IV.- “Örgüt Üyesi Olmamakla Birlikte Örgüt Adına Suç İşlemek Suçu”nun görece geniş bir uygulama alanı olması yanında gerek doktrinde gerekse uygulamada üzerinde uzlaşmaya varılamamış/tartışmalı birçok yönü olup, bunlardan ön plana çıkanı; normun “kamu gücünü kullanan organların keyfî davranışlarının önüne geçecek ve kişilerin hukuku bilmelerine yardımcı olacak şekilde erişilebilir ve öngörülebilir olmadığı, kuralda belirlilik bulunmamasının hukuk devleti ile suçta ve cezada kanunilik ilkeleriyle bağdaşmadığı” argümanıdır. Keza düzenlemeye yönelik dikkate değer diğer eleştiri; suç için öngörülen yaptırımın fiilin haksızlık içeriğine göre orantısız/ölçüsüz şekilde ağır olması” görüşüdür. Ayrıca söz konusu hüküm, kanun koyucunun suç işlemek amacıyla örgüt kurma fiilinin- örgüt kapsamında amaçlanan suçlar işlenmese dahi- fiili ve toplumsal tehlikeliliğini ceza hukuku aracılığıyla önlemek maksadına, bu bağlamda da suçun nispeten istikrar kazanmış yargı uygulamalarında vurgulanan unsurlarına aykırı düşmekte olup ceza siyasetinin suç örgütlerine karşı yaklaşımından ayrıksı bir düzenlemedir. Keza, fiili/toplumsal tehlikeliliği sabit olan bir örgüte hiyerarşik ve sürekli bir yapı dahilinde üye olmak ile söz konusu örgüt adına münferit olarak suç işleme eylemlerinin aynı hukuki değerlendirmeye tabi tutulması da TCK md. 220 hükmünün TCK sistematiğindeki konumu ile bağdaşmamaktadır.

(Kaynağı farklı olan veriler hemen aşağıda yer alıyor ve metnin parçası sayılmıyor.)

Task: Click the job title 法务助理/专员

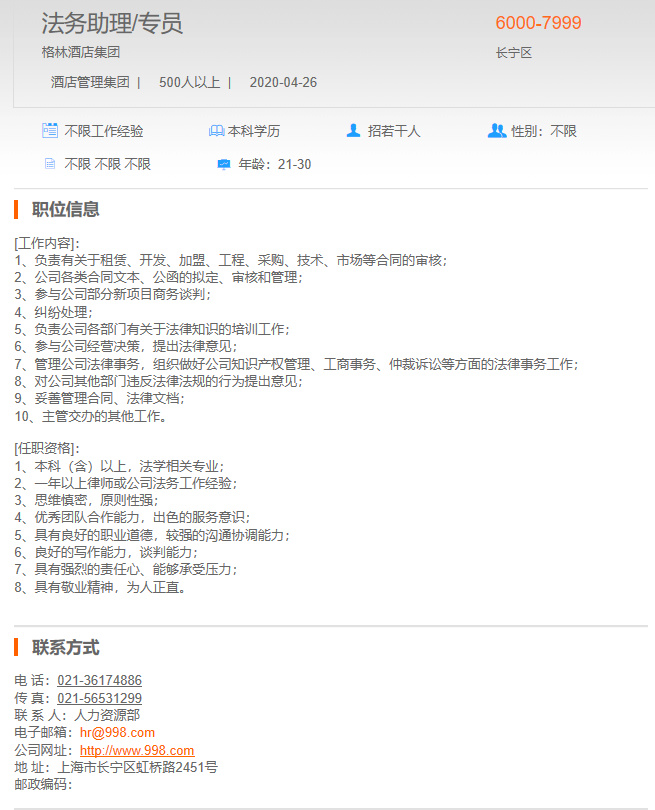Action: (112, 24)
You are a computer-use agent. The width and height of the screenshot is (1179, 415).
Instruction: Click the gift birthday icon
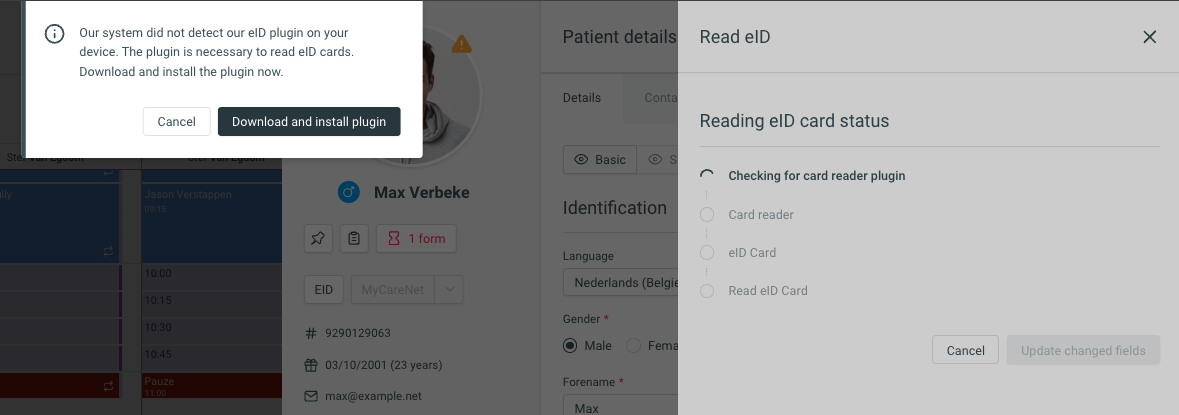pyautogui.click(x=311, y=365)
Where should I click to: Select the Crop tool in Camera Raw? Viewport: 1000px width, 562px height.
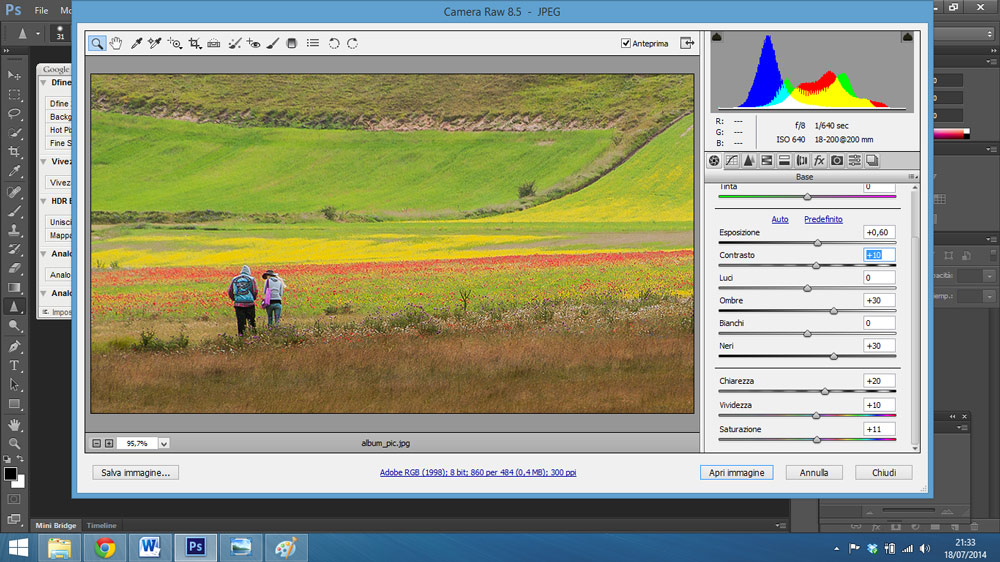pyautogui.click(x=195, y=43)
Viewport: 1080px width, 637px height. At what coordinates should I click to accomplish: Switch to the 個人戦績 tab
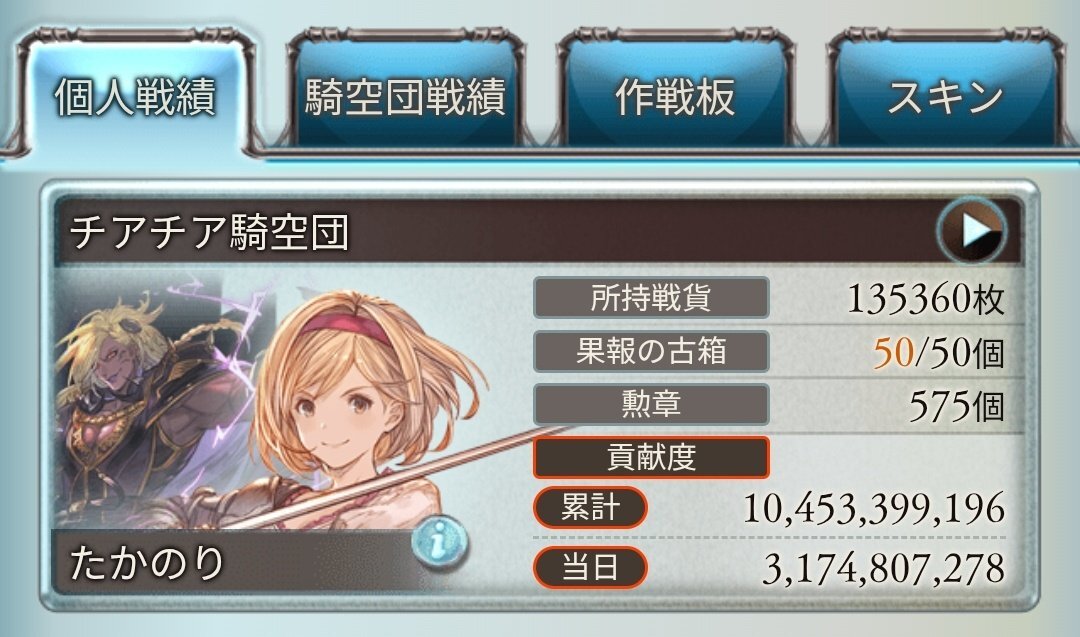[135, 93]
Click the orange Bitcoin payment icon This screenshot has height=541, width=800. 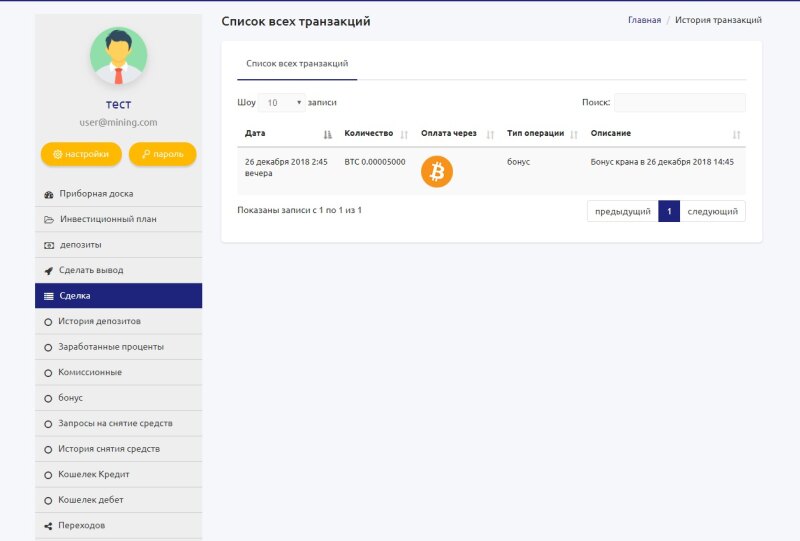[437, 171]
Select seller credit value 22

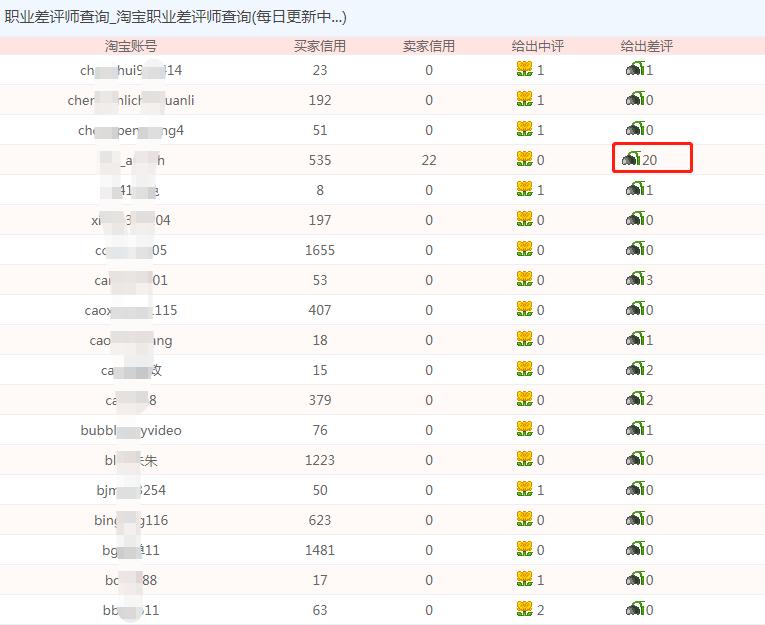click(429, 160)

V.- İptal kararının Anayasa ve Türk Ceza Hukuku boyutuyla doktriner açıdan irdelenmesini gerektirecek kimi yönlerinin bulunmasının ötesinde uygulamaya sorunlu şekilde yansıyacak birçok önemli sonuçları da söz konusu olacaktır. Zira, ceza hukukunun kişi hürriyeti üzerindeki olası etkileri ve bahsi geçen kararın uygulamadaki yansımaları düşünüldüğünde, teorik incelemelerden önce uygulamada hak kaybına neden olabilecek hususlara işaret edilmesi gerekmektedir. Biz aşağıda -zikredilen veçheden- kuvvetle muhtemel gördüğümüz birtakım sorunlu konulara kısaca değineceğiz.

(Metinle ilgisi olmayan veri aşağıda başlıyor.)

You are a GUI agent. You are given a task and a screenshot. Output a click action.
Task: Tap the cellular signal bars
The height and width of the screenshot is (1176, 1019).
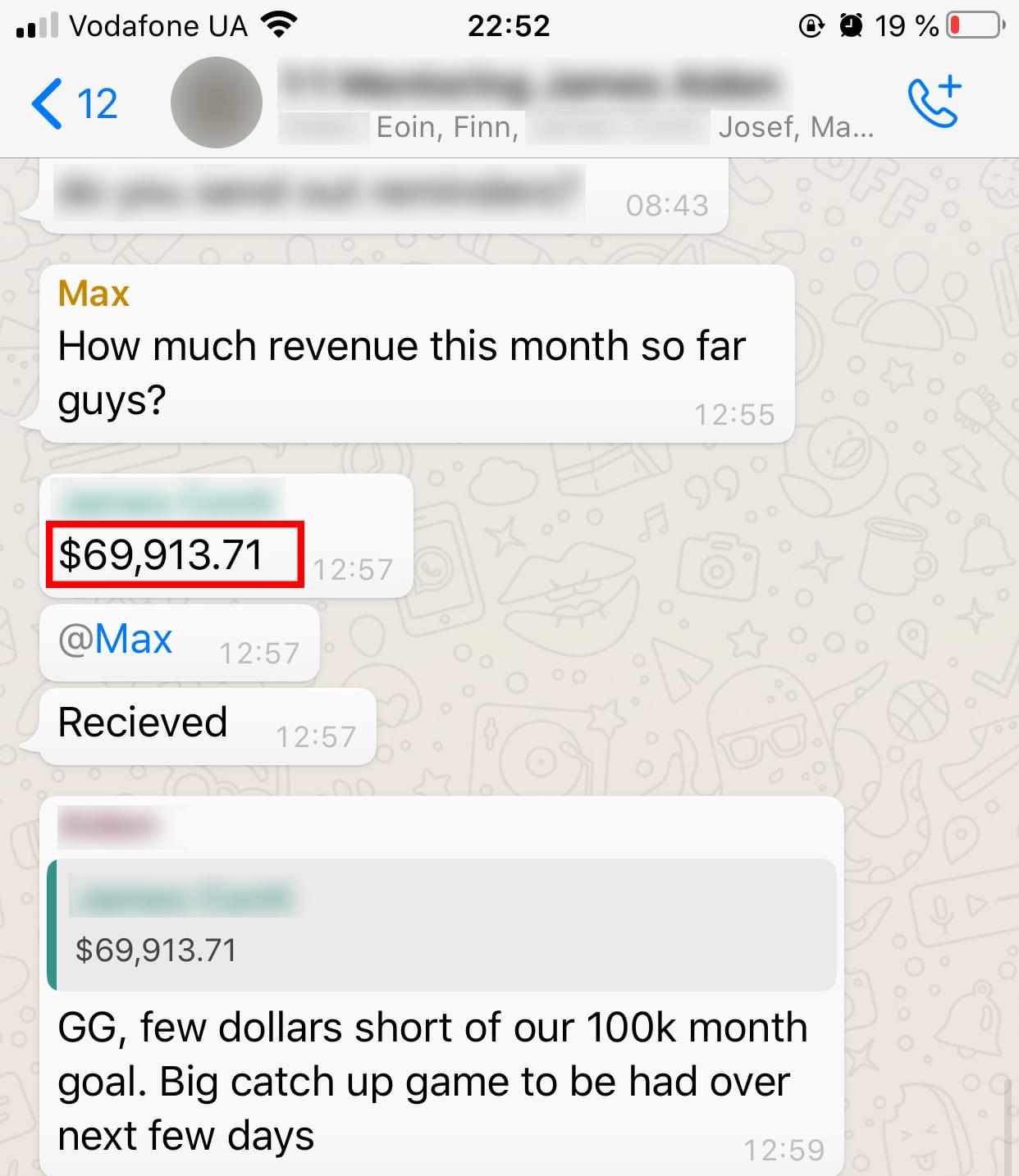coord(37,25)
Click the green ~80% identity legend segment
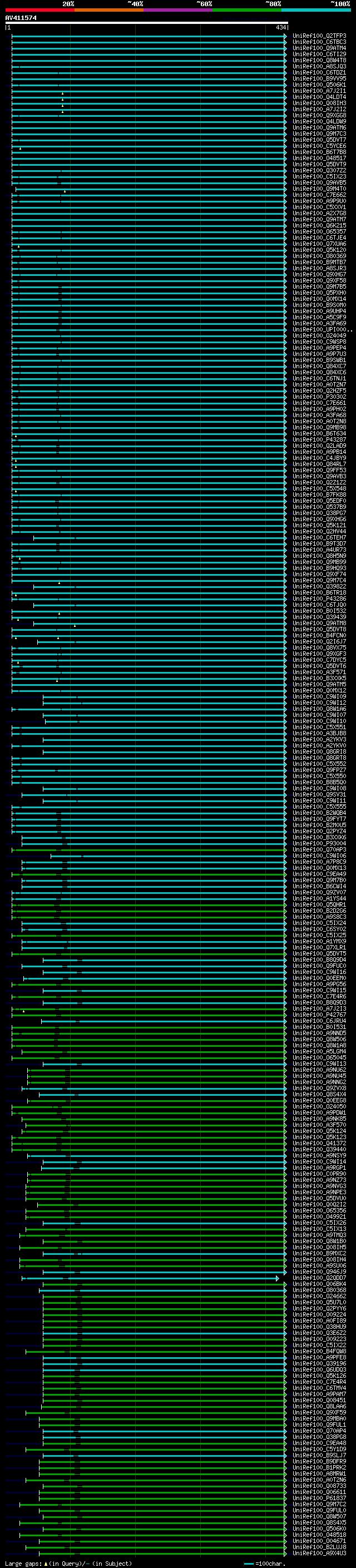Image resolution: width=356 pixels, height=1568 pixels. pos(247,11)
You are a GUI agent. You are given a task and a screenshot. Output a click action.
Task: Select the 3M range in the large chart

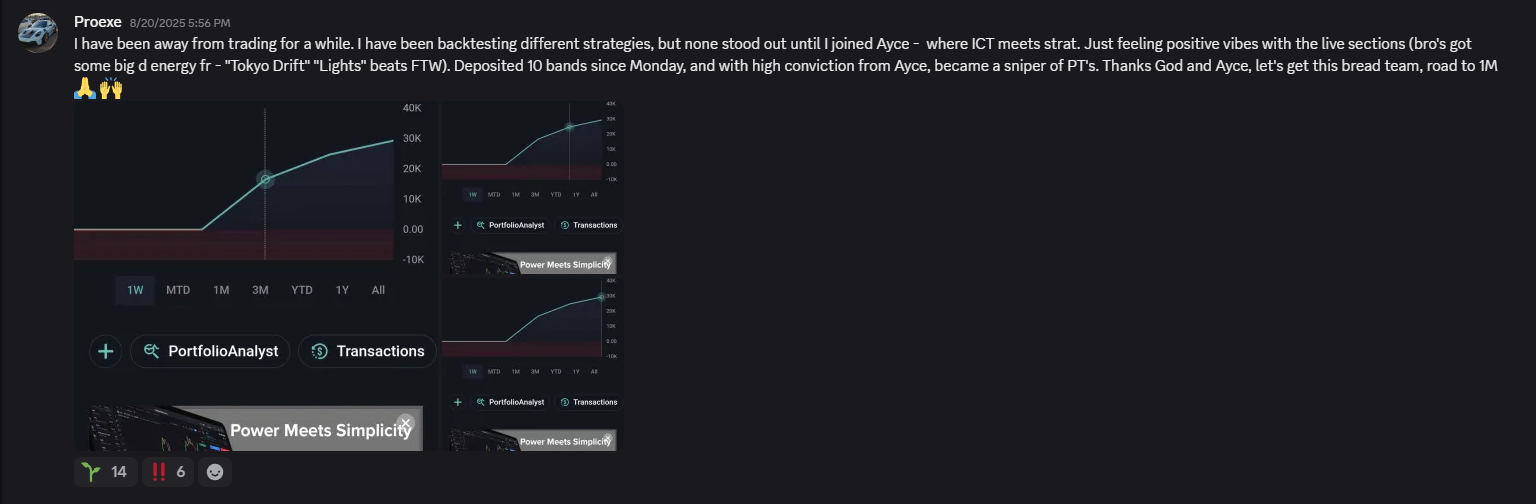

VI.- Bilindiği üzere AY’nin 153. maddesine göre AYM’nin kararları kesin olup, gerekçesi yazılmadan açıklanamaz (f. 1) (ayrıca bkz. AY md. 141/3). Keza kanun, Cumhurbaşkanlığı Kararnamesi veya Türkiye Büyük Millet Meclisi İçtüzüğü ya da bunların hükümleri, iptal kararlarının RG’de yayımlandığı tarihte yürürlükten kalkar. Ancak AYM gerektiğinde -kararın Resmî Gazetede yayımlandığı günden başlayarak bir yılı geçememek üzere- iptal hükmünün yürürlüğe gireceği tarihi ayrıca kararlaştırabilir (f. 3). Bu gibi bir durumda Türkiye Büyük Millet Meclisi (TBMM), iptal kararının ortaya çıkardığı hukuki boşluğu dolduracak kanun teklifini öncelikle görüşüp karara bağlar (f. 4).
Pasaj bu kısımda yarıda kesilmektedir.